→ **Your objective**: Reading the listing that follows, count the lines where "Open" appears, and answer with only that count.
----- Dataset extract -----
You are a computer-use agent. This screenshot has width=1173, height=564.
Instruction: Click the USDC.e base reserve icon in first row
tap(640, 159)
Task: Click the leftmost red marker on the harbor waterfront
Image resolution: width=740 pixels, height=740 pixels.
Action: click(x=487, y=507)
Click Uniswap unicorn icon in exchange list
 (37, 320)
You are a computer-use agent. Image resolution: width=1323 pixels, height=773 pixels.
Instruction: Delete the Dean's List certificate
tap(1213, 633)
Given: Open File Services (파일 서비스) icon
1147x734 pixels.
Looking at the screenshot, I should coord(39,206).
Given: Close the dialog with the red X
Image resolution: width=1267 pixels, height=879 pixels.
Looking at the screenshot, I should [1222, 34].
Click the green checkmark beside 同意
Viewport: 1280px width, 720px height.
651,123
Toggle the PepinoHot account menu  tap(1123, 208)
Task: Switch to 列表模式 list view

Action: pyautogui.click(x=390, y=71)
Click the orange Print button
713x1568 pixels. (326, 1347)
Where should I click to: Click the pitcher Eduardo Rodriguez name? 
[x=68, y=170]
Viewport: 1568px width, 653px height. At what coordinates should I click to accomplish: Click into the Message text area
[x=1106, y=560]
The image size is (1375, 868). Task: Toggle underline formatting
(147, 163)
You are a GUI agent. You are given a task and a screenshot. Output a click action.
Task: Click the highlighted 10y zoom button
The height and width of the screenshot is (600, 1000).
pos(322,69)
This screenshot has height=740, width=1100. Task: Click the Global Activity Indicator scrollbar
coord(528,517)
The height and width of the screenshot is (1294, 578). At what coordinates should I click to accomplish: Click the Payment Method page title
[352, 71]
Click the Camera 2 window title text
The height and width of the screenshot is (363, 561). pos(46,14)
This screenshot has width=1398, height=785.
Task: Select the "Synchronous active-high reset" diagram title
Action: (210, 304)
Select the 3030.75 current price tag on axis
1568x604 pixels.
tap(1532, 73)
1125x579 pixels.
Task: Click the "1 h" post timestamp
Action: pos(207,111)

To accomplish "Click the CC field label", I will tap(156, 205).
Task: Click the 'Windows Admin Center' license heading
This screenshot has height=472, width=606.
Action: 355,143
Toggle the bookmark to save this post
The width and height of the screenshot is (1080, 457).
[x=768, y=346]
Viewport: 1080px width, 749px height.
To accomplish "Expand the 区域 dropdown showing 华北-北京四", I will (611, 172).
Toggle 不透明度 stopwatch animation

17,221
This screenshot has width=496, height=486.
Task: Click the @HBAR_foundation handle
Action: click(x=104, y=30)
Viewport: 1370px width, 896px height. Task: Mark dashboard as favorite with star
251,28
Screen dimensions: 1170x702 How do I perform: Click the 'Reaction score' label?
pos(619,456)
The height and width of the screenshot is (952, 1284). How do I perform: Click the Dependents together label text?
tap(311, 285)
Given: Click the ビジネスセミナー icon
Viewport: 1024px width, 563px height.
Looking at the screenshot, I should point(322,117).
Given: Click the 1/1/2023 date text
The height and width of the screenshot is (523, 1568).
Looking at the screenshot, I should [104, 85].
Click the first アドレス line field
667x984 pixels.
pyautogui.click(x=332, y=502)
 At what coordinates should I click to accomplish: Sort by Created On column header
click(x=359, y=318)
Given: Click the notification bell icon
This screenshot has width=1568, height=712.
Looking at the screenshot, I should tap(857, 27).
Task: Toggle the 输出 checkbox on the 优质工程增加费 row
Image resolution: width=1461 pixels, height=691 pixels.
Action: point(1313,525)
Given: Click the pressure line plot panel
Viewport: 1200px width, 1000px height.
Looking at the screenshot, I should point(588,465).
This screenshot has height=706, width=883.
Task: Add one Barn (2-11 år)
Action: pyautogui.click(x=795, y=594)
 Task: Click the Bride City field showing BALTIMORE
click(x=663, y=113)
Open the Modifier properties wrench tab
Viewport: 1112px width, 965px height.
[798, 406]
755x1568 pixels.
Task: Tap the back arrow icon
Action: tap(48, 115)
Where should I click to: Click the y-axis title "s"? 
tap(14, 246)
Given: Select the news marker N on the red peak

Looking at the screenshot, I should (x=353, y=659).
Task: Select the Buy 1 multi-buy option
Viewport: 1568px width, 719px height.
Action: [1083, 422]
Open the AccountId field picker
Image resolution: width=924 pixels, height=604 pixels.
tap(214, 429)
-----
→ **Solution**: 3